- _Exercise_
Update the data from its first line through the line containing "Subscribe to Our" by replacing "particular element" with "specific element" and changing nothing else. Give only those lines, without the pictures.

- _Source material_
···

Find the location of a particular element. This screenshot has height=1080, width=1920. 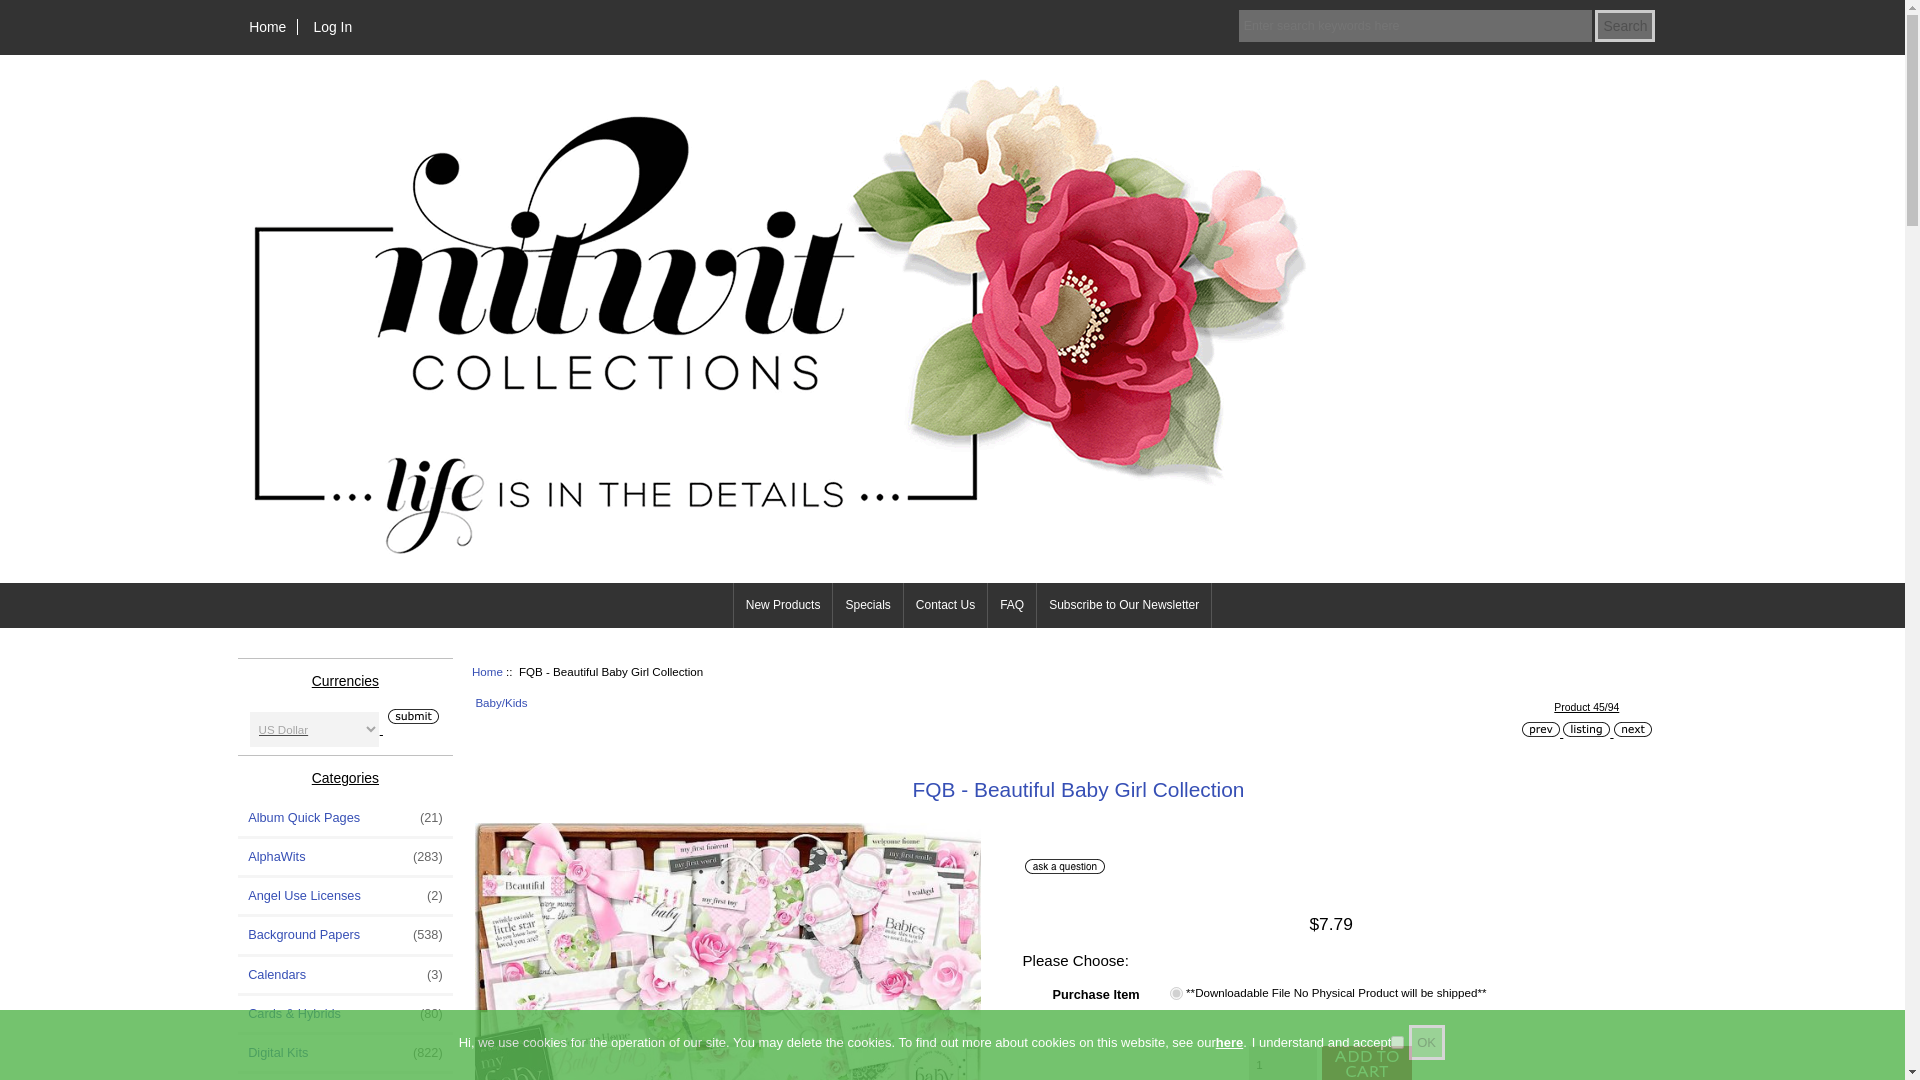

Subscribe to Our Newsletter is located at coordinates (1124, 605).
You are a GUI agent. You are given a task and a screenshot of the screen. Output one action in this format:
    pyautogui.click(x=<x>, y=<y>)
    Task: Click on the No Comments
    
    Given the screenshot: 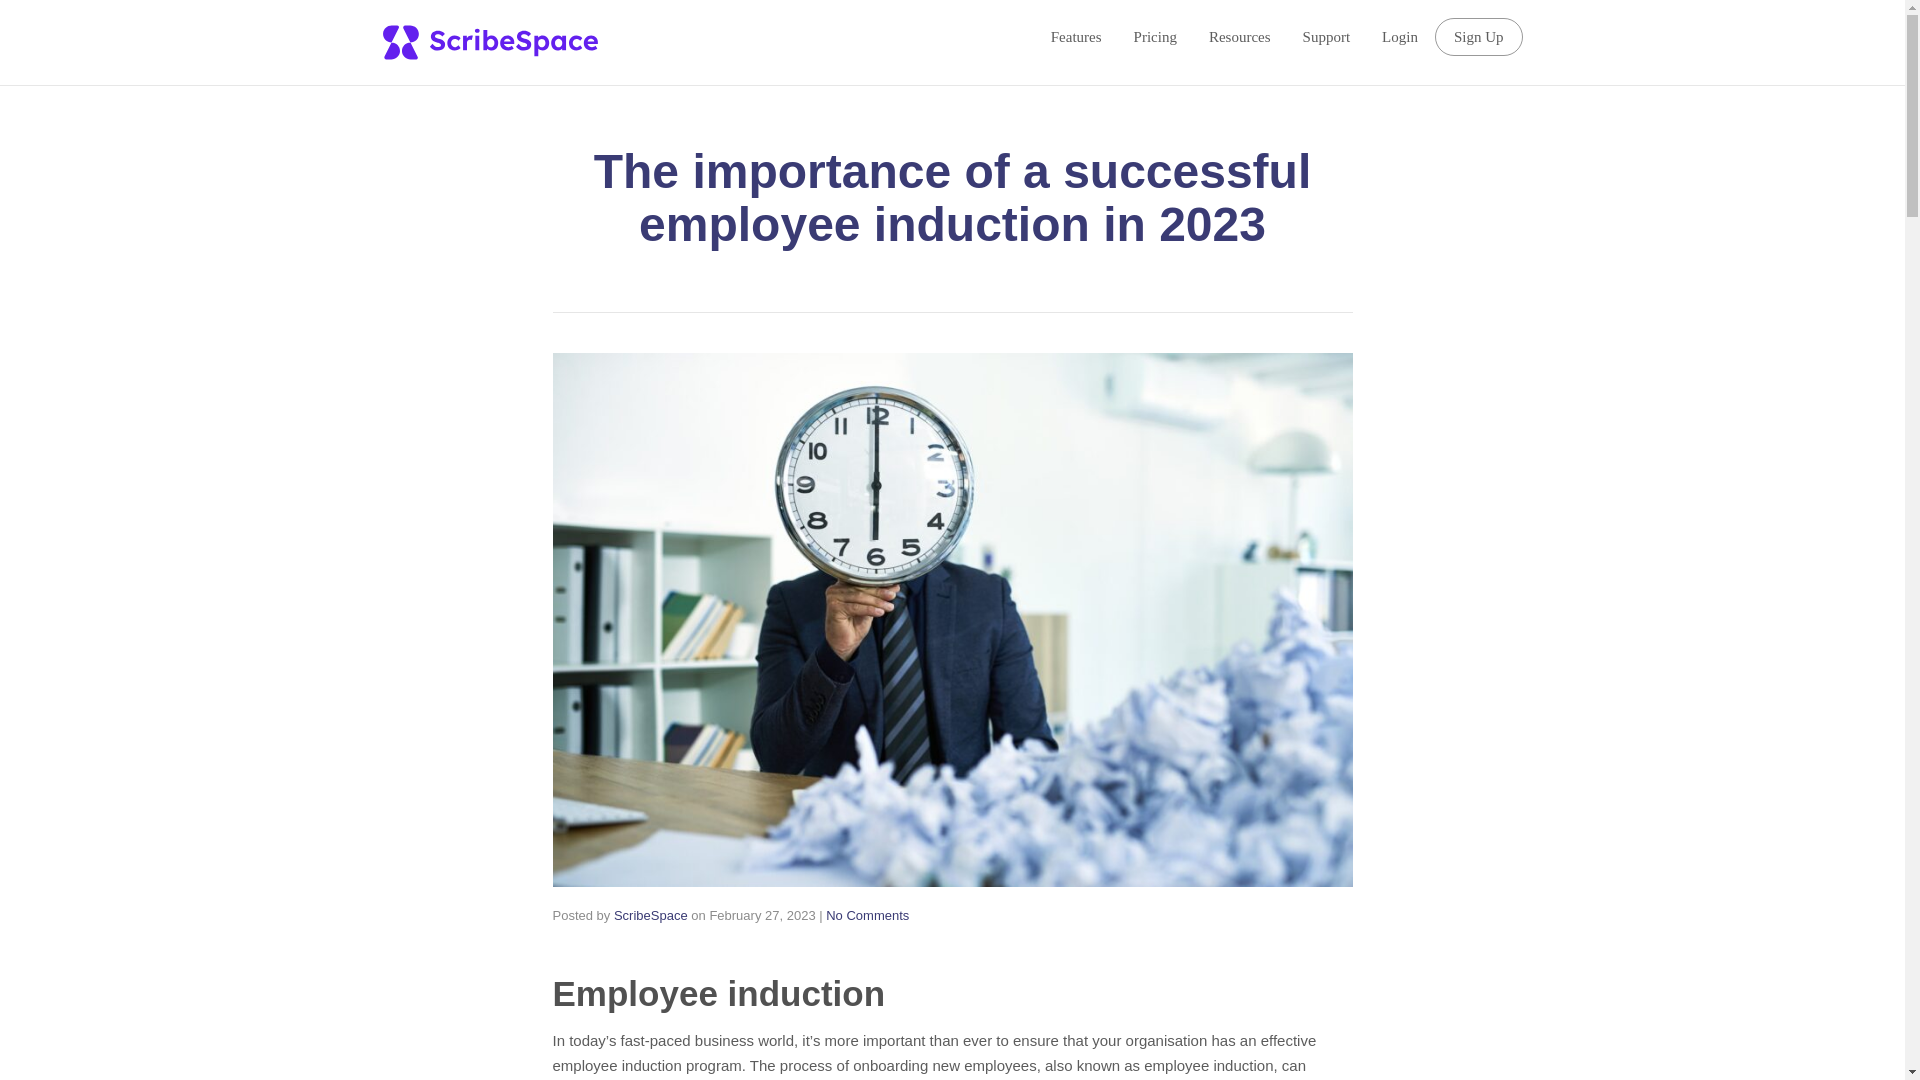 What is the action you would take?
    pyautogui.click(x=866, y=916)
    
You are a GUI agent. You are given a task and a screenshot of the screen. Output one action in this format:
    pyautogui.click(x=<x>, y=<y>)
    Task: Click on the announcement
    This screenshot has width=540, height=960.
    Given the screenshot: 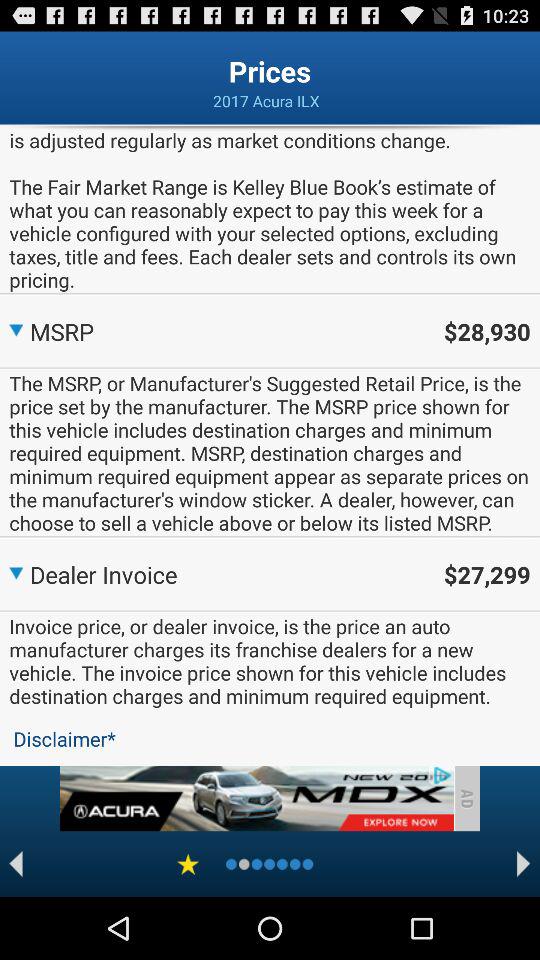 What is the action you would take?
    pyautogui.click(x=256, y=798)
    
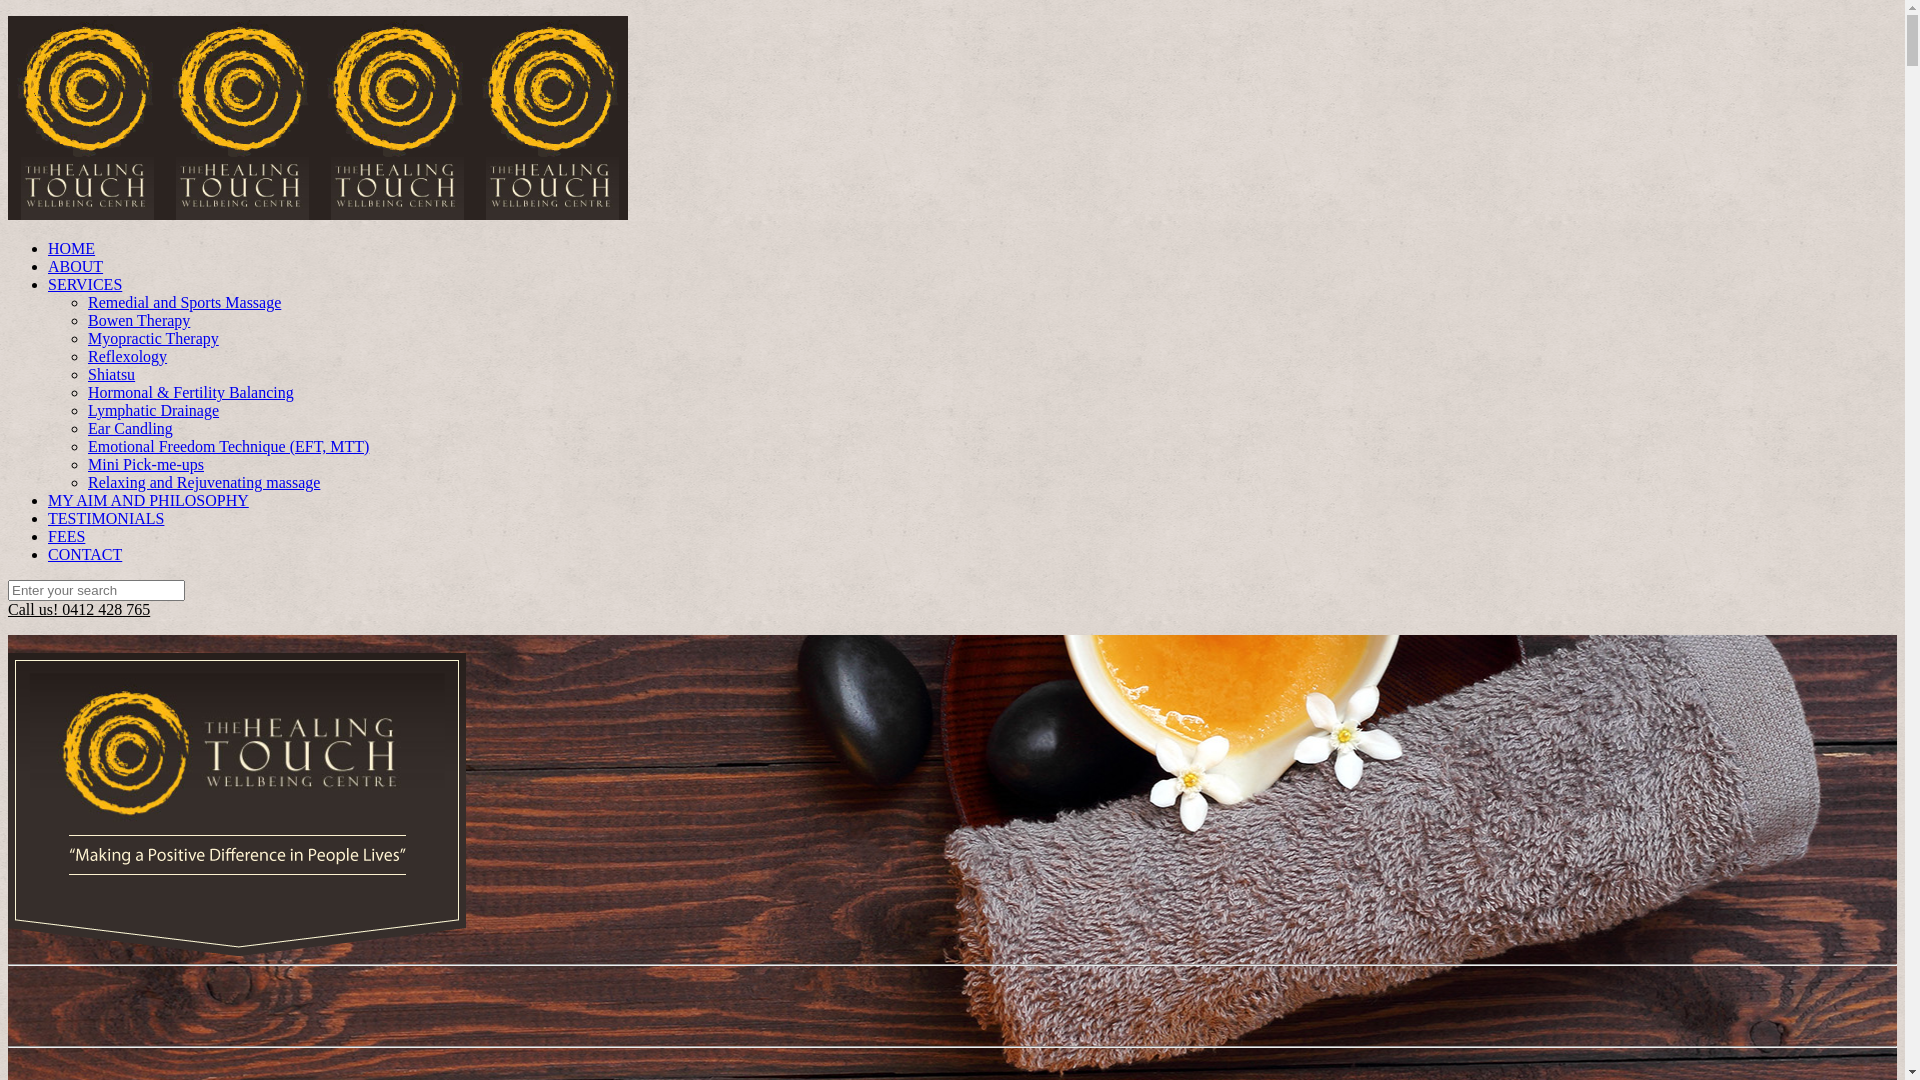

···

- _Task answer_
Find the location of a specific element. This screenshot has height=1080, width=1920. 

Subscribe to Our Newsletter is located at coordinates (1124, 605).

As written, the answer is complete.